- **Requirement**:
Reproduce the section of the bit-string conversion thread between "Easiest is to" and "of the file.", inclusive.

This is for a text compressor I was working on; it's still bugging me, and it'd be nice to finally get it working. Thanks!
Easiest is to simply take 8 consecutive characters, turn them into a byte and output that byte. Pad with zeros at the end if you can recognize the end-of-stream, or add a header with length (in bits) at the beginning of the file.
The inner loop would look something like:
byte[] buffer = new byte[ ( string.length + 7 ) / 8 ];
for ( int i = 0; i < buffer.length; ++i ) {
byte current = 0;
for ( int j = 7; j >= 0; --j )
if ( string[ i * 8 + j ] == '1' )
current |= 1 << j;
output( current );
}
You'll need to make some adjustments, but that's the general idea.
If you're lucky, java.math.BigInteger may do everything for you.
String s = "11001010001010101110101001001110";
byte[] bytes = (new java.math.BigInteger(s, 2)).toByteArray();
This does depend on the byte order (big-endian) and right-aligning (if the number of bits is not a multiple of 8) being what you want but it may be simpler to modify the array afterwards than to do the character conversion yourself.

- **Supplied information**:
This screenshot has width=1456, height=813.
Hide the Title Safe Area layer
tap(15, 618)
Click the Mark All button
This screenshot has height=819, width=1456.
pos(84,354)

- **Solution to this exercise**:
Easiest is to simply take 8 consecutive characters, turn them into a byte and output that byte. Pad with zeros at the end if you can recognize the end-of-stream, or add a header with length (in bits) at the beginning of the file.